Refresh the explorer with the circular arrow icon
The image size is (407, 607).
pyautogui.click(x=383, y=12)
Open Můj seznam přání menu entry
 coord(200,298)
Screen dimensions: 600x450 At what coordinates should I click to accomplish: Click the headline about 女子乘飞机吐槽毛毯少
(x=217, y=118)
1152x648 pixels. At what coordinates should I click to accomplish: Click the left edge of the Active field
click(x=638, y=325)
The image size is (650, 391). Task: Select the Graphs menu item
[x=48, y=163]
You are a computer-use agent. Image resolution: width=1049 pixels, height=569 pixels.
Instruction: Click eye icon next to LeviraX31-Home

* * *

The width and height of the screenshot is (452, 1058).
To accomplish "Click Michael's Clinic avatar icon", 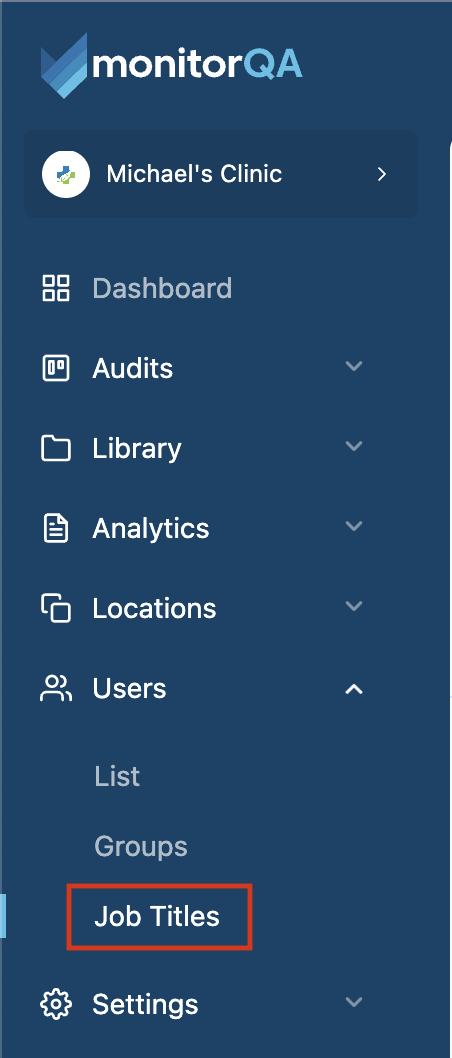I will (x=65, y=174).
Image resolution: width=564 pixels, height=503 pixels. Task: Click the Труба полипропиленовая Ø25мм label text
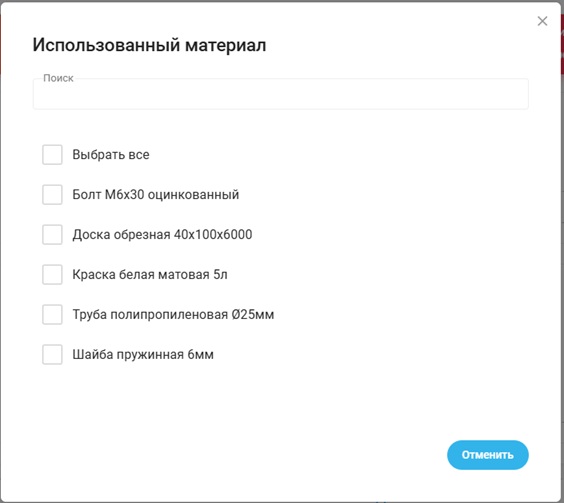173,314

==

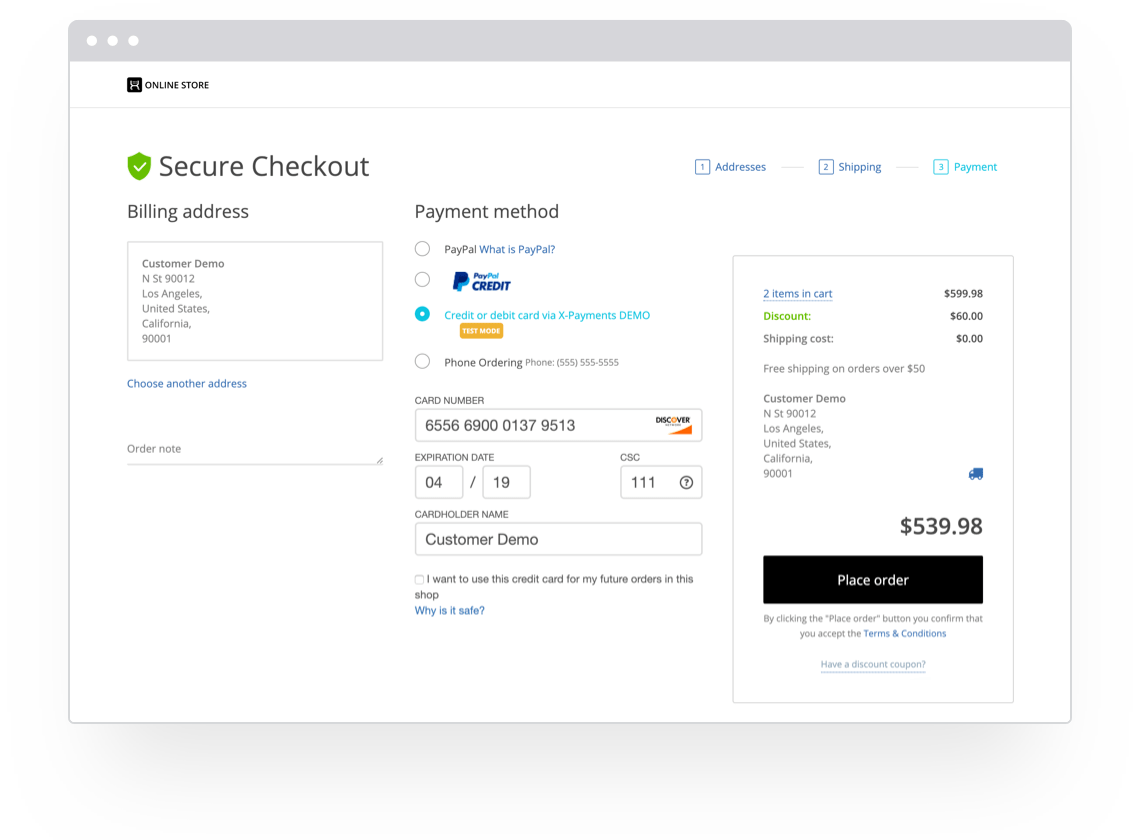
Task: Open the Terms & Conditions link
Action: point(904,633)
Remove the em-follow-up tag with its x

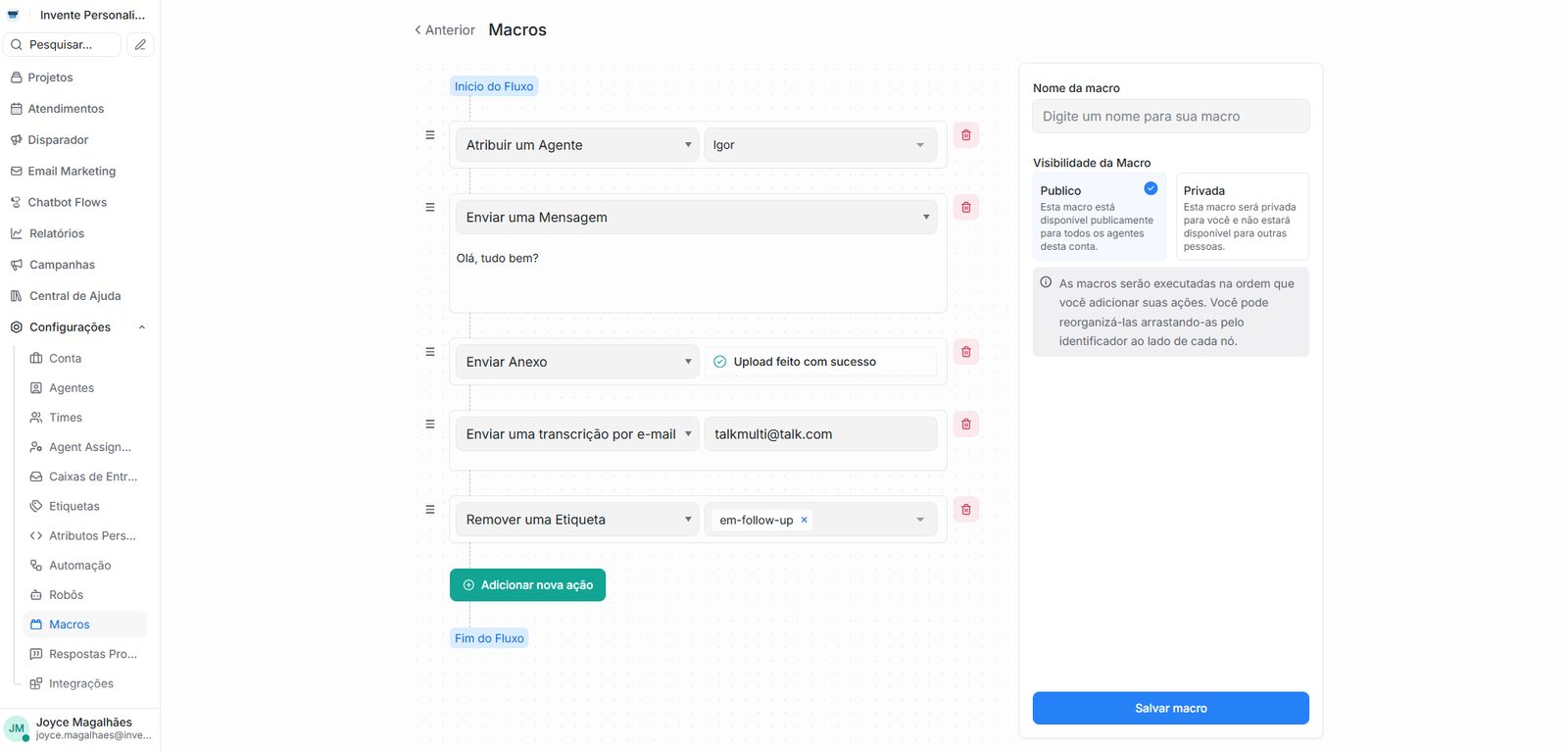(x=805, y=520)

Task to complete:
Copy the lines above exactly, beginning at the line that has "Open Můj seznam přání menu entry" and stopping after the line that has "Instruction: Click eye", and omit the rest.

Finished exercise:
Open Můj seznam přání menu entry
 coord(200,298)
Screen dimensions: 600x450 At what coordinates should I click to accomplish: Click the headline about 女子乘飞机吐槽毛毯少
(x=217, y=118)
1152x648 pixels. At what coordinates should I click to accomplish: Click the left edge of the Active field
click(x=638, y=325)
The image size is (650, 391). Task: Select the Graphs menu item
[x=48, y=163]
You are a computer-use agent. Image resolution: width=1049 pixels, height=569 pixels.
Instruction: Click eye icon next to LeviraX31-Home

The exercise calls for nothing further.